Based on our traffic requirements we had figured out that a single instance database can achieve our required QPS. However, this leaves our system at the mercy of this single instance.

Just like with cache, we need replication to ensure our system is fault tolerant. Since we are designing a social media service, overall eventual consistency is enough for most work loads.

Note: There would be some sub systems here which are an exception. E.g. Authentication. A password change or a log out should reflect immediately everywhere.

Database Replicas

For a basic tolerance we can start with two read replica that will serve as a failover node to ensure high availability.

To balance cost and tolerance we can have multiple replicas with only 1 running as a failover candidate. The other replicas can be running in much smaller compute to save costs. And scaling up only when the senior most node gets promoted to primary.

When working with multiple read replicas. The question of consensus comes here as well. When do you mark a write successful?

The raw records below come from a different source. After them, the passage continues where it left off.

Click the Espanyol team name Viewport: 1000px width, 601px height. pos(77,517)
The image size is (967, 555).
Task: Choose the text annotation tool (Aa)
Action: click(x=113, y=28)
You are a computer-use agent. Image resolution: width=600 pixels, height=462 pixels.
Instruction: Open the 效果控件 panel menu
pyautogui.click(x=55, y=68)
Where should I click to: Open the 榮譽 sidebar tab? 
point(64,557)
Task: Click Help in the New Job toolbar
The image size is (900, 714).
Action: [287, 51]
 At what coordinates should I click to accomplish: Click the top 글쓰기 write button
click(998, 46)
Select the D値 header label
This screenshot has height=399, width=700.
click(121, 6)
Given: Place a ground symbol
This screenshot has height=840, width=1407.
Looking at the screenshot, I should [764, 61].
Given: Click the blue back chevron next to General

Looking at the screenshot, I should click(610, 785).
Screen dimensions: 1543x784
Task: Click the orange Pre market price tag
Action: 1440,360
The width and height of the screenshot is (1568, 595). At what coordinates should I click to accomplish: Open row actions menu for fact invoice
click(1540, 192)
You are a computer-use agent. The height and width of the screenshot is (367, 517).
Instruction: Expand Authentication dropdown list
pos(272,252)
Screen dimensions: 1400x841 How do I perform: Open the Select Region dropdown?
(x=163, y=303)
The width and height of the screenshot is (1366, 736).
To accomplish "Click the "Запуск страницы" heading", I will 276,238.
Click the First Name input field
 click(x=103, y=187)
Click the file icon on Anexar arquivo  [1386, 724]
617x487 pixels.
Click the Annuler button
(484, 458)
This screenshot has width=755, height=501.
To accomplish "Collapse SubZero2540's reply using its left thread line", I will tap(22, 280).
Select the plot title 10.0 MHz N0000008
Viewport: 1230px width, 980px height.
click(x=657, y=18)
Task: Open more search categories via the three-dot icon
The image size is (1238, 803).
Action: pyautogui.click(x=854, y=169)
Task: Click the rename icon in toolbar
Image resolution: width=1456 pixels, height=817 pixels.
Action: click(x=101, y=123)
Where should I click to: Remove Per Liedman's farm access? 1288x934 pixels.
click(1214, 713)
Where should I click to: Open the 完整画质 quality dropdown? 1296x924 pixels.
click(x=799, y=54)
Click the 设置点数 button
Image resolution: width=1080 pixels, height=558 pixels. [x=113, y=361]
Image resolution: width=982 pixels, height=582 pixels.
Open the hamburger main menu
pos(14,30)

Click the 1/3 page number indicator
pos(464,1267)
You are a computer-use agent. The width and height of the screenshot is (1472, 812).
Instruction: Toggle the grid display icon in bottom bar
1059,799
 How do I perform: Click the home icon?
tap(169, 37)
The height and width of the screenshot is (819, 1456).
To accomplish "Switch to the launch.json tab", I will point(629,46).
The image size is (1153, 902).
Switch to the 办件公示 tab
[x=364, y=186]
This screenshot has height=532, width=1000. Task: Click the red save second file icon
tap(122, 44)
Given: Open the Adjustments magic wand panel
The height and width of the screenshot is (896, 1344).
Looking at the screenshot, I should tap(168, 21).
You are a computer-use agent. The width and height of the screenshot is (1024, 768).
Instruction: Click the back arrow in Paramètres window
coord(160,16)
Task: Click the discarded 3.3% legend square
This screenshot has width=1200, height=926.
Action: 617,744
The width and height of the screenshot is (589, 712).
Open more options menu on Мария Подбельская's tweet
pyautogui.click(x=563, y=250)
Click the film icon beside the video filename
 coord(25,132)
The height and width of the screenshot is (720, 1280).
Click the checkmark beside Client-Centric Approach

For highly consistent/ fault tolerant system. We will need to get acknowledgement from all read replicas. Resulting in slower writes.
For applications like a social media, things like comments/ like being little inconsistent between users or even different session of same user is something we can live with. Hence we can have less consistent reads with faster writes.

At this stage we don’t need to create multiple write replicas. Those complicate the equation quite a lot. But for the scale of 10 QPS, even 100 QPS. A single write server would be able to handle it with ease.

If we start seeing query performance degradation, we can profile and start considering data partitioning to further scale the servers. A good news is, it’s generally easy to partition (aka Shard) the data geographically. Allowing different write replicas handling different partitions in different geo. Resulting in better local performance and reduced load on the servers.

Conclusion

We need the following components for a high availability transactional system to ensure robust up time and reliability.

Load balancer
Service registry
Stateless application servers
Distributed cache servers
Database servers with replica

Spreading the replicas across data centers will complete the fault tolerance of the system. This will let us have working failover in case of disasters.